Return a faithful copy of all the entries, omitting the images.

★ ★ ★

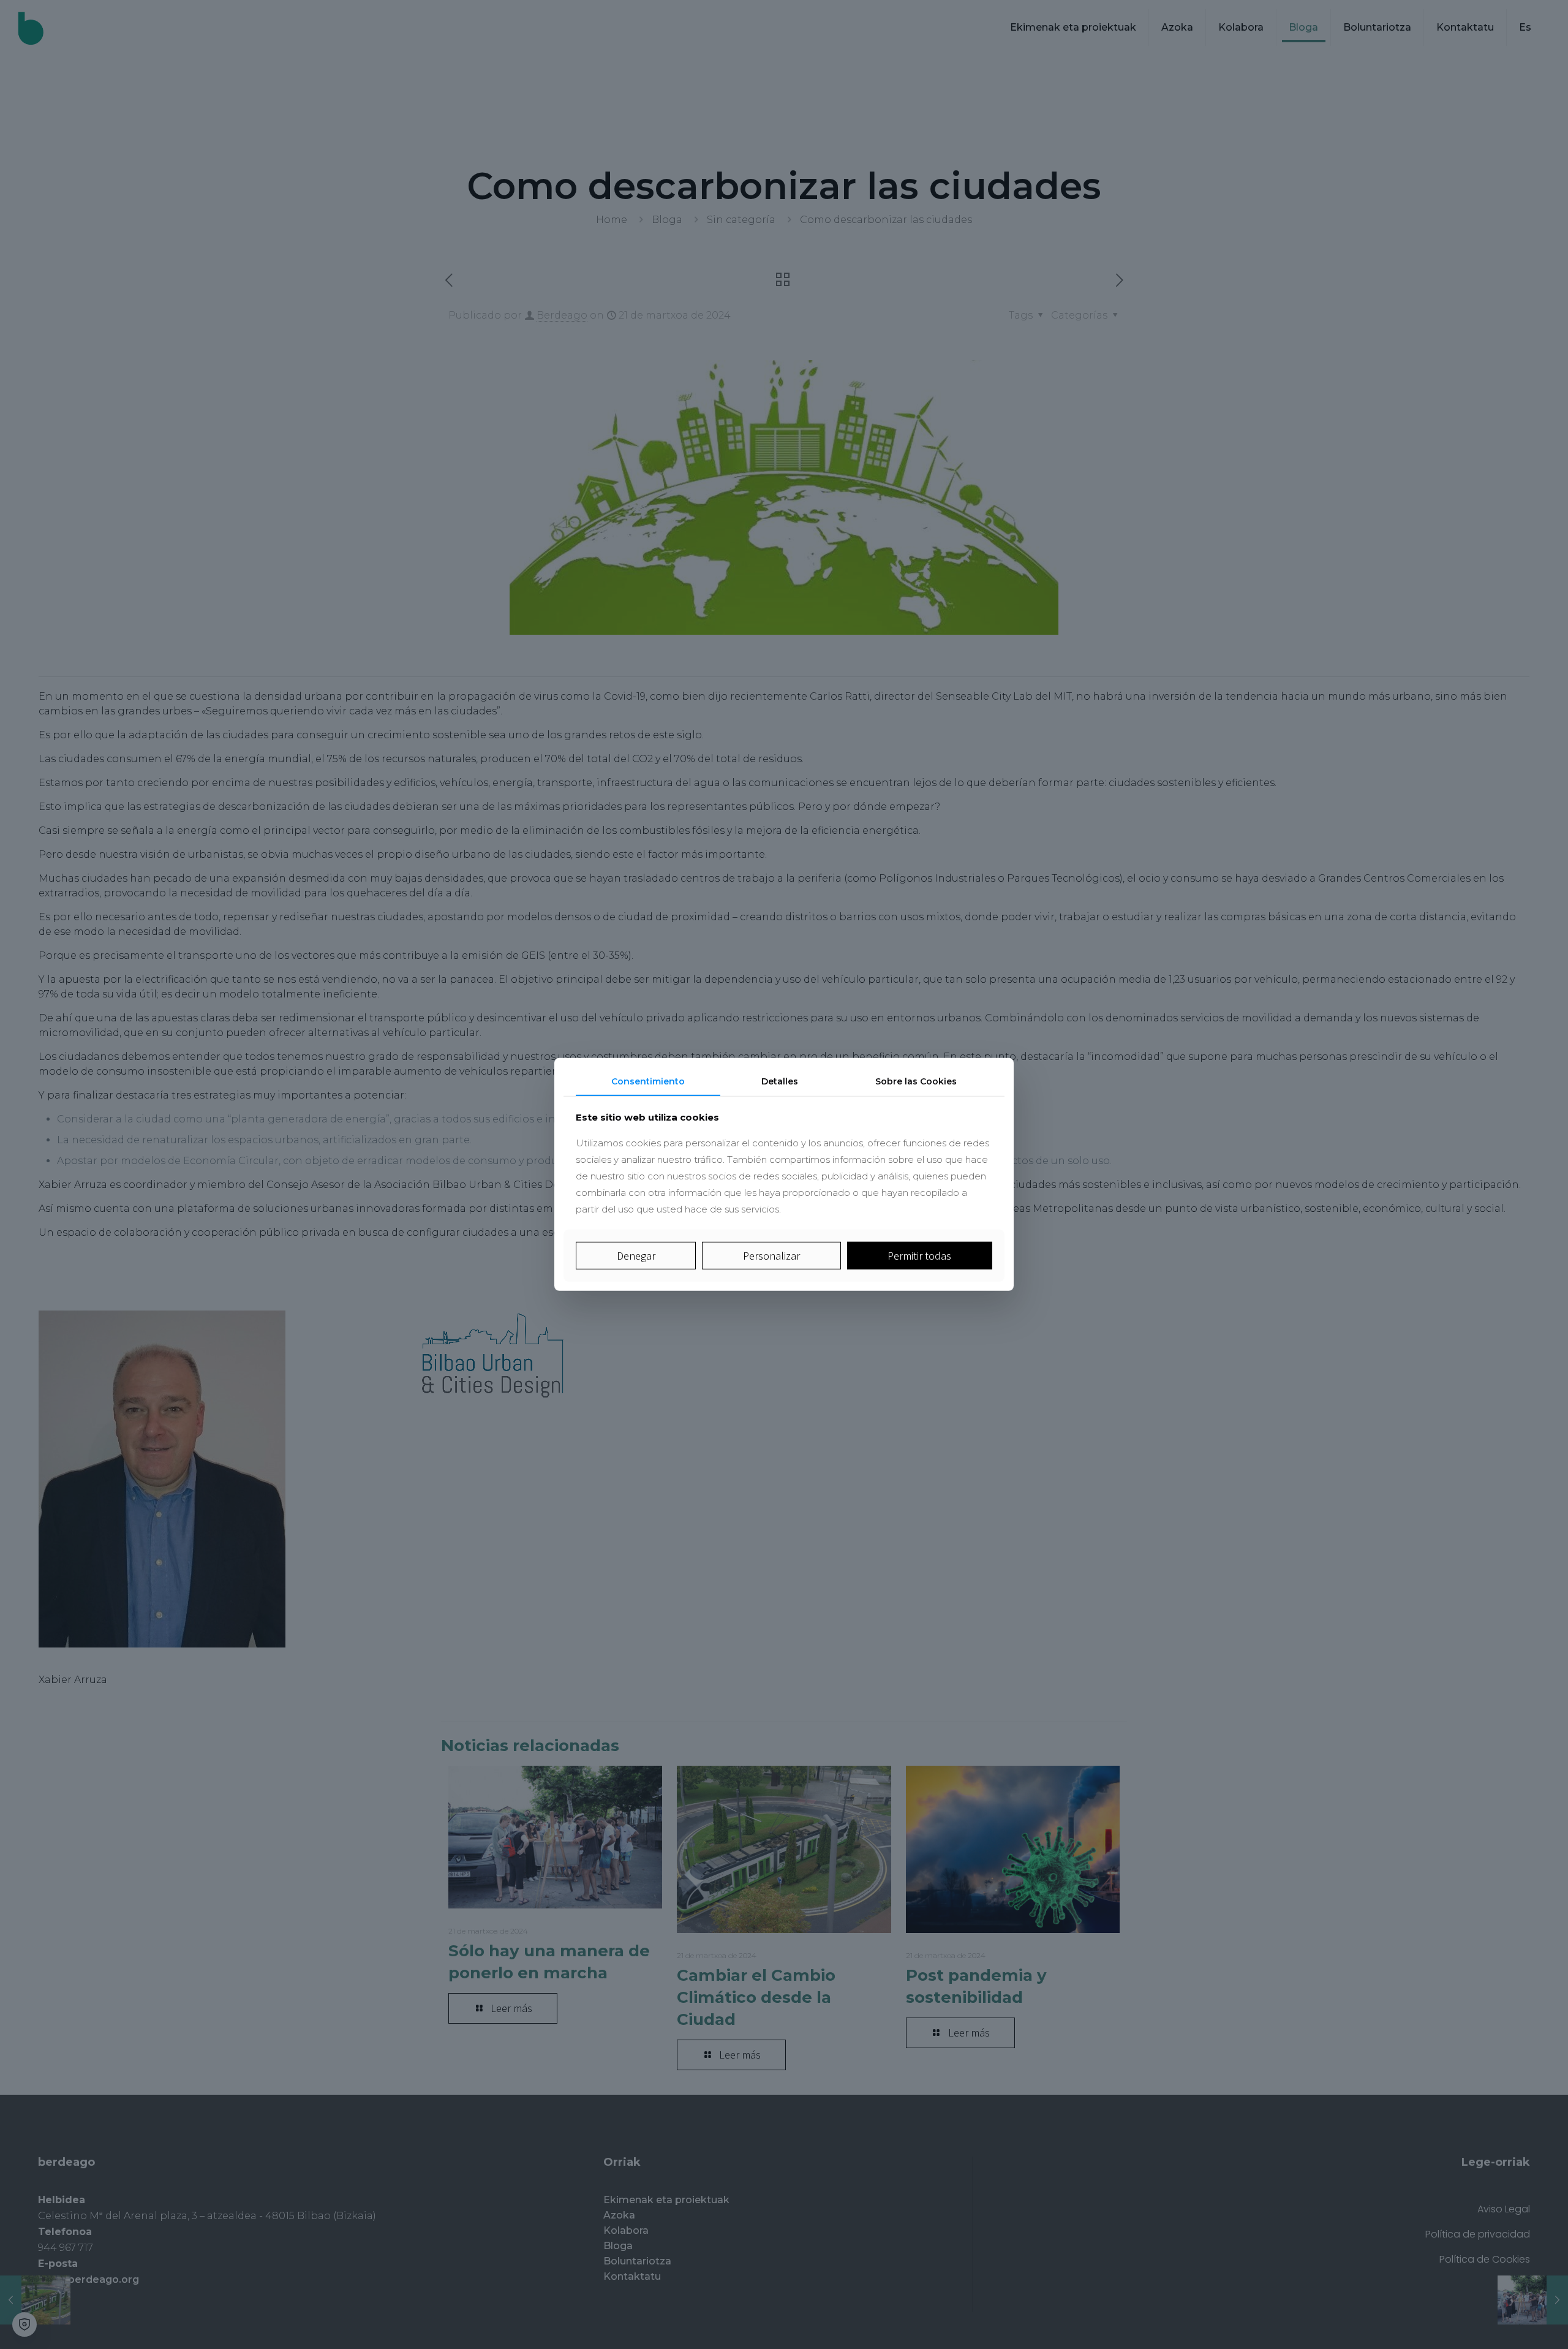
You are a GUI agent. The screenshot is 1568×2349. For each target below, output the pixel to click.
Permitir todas (919, 1256)
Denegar (636, 1256)
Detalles (779, 1081)
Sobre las (916, 1081)
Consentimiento (648, 1081)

★ ★ ★

EXERCISE SOLUTION ▸
You are a GUI agent. The screenshot is 1568×2349. For each target below, output the pixel to click.
Permitir todas (919, 1256)
Denegar (636, 1256)
Detalles (779, 1081)
Sobre las (916, 1081)
Consentimiento (648, 1081)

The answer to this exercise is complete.